Since the year is still fairly new and we know some of you are still holding on to completely unrealistic resolutions, we thought it would be best to encourage to reflect on yourselves in a different manner: how you comment on Going Concern.

For starters, let us just say that we love (most) of your contributions. You’re enthusiastic, occasionally supportive of your fellow (wo)man, and even display flashes of wit and cleverness. However, as is with most things, some outliers tend to overshadow the otherwise solid commentariat.  Thus, the need for this little chat.

We know this accounting stuff can be hard to swallow some times and you let us know with your disapproval of certain articles. As fascinating a villain as Grover Norquist is, most of you don’t give a shit. And as important and insightful as CPA Day in Annapolis is, it’s equally as disinteresting. You tell us so, and we appreciate it but do us a favor and keep the criticism useful. We have already heard this website sucks, telling us as much with no background or additional information isn't helpful in the least. Your ultimate goal in telling us what sucks should be to force us to understand what it is you don't want to see, therefore inspiring us never to touch that topic again. Granted, you have to suck it up sometimes (sorry, there will always be a CPA Day and Grover will always be a diabolical SOB) but as a general rule, we want you to like coming here, and therefore value your input if we're not holding up our end of the bargain by providing you with content you actually want to read.

What’s not so useful are comments that your comments that equate to verbal flatulence. Literally. Many things that some of you choose to blurt out as “comments” are on the level of bodily functions, mostly, we think, because you can’t control them. We don’t blame you but it has reached the point where we have to call attention to them.

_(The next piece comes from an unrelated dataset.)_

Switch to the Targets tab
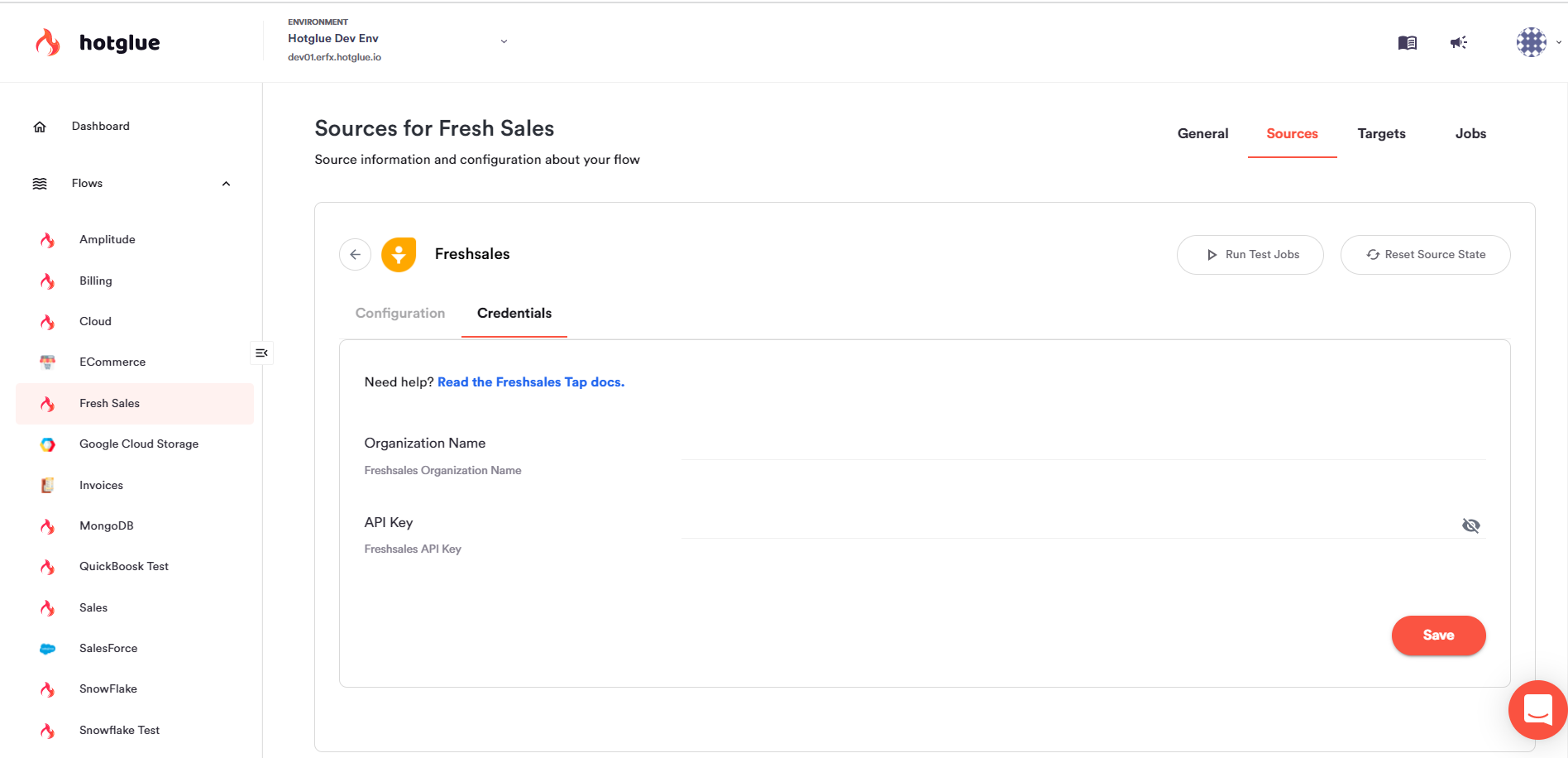Image resolution: width=1568 pixels, height=758 pixels. (x=1381, y=134)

Believe it or not, all the writers on this website go to great lengths to entertain, inform, and yes, gossip what we think you want, and what we think you need to know. Are we the most brilliant team in the history media? After a brief exercise in democracy (and a tiebreaker from the Publisher), the answer appears to be, “No.” BUT! all of us do spend a considerable amount of time putting thought and effort into the posts. Do we want your thanks? No. Hell, no. What we do ask, humbly, is that you step your level of comments up a notch.  

For example, if your instinctual comment to any particular post results in, “I try to bang a half a dozen interns each fall,” we ask that you refrain. Why? 1) It’s not relevant. Even if the post was about interns, it’s demonstrably not clever and thus loses points. 2) It’s dumb and not funny nor clever. 3) Combining points 1 and 2, it effectively adds no value.

Everyone has the absolute right to express themselves but comments like this and others at its level devalue the community and the website. You people think you’re smart? You people think you’re funny? Then comment like it. We don’t ask you to register with the website because we respect your right to anonymity (plus, most of you aren’t creative or smart enough to come up with a clever alias) so we haven’t gone down that road but we’ve decided that it’s about time that we start those eliminating those comments that are especially dense. Some days it feels like the 10-year-olds on XBox Live have invaded the site given the unoriginal, off-topic and not at all clever comments we see.

Instead of bringing on some clueless community manager who spent 10 years as public accounting HR to filter useful comments from the garbage, we can do this one of two ways. First, you all can collectively start offering up more insightful, humorous, witty musings (and usernames, for that matter). OR we start deleting those that we don’t feel are up to par. Does that mean we’re going to get all Gestapo on you? Of course not. But it does mean that the expectations have gone up and we won’t be tolerating the Neanderthalic tendencies that some of you feel so eager to share. And if you still can’t resist the urge, we’ll put you in time out.

The overwhelming sentiment around here is that we are grateful to be able to provide a place where you all can gather, whine, complain, share insight, support each other, berate each other and work out your career dramas in a safe, anonymous environment. That is the backbone of this website and why we've been able to stay afloat despite the obnoxiously dry well of possible accounting topics we can come up with to write about. Regulars around here can tell you that when the comment section is on fire, it is a pretty exciting place to spend a bunch of billable hours. That's what we want. If we can somehow manage to keep this site populated every day of the work week, you guys can certainly try to bring it in the comment section without us having to overexplain what we are looking for in comments.

Note: trolling is still completely allowed, if not encouraged, just make sure before you pull the trigger that you're doing it for the greater good of this little community we've worked so hard to build. If that means some feelings get hurt, fine, but don't treat this website like YouTube if you aren't mature or intelligent enough to troll with terrifying efficiency.

We know what you are capable of and "I'd hit it" isn't it. Tighten it up, people, we're counting on you to make this worth it for all of us.

Do we understand each other? Great. Now, on with the show.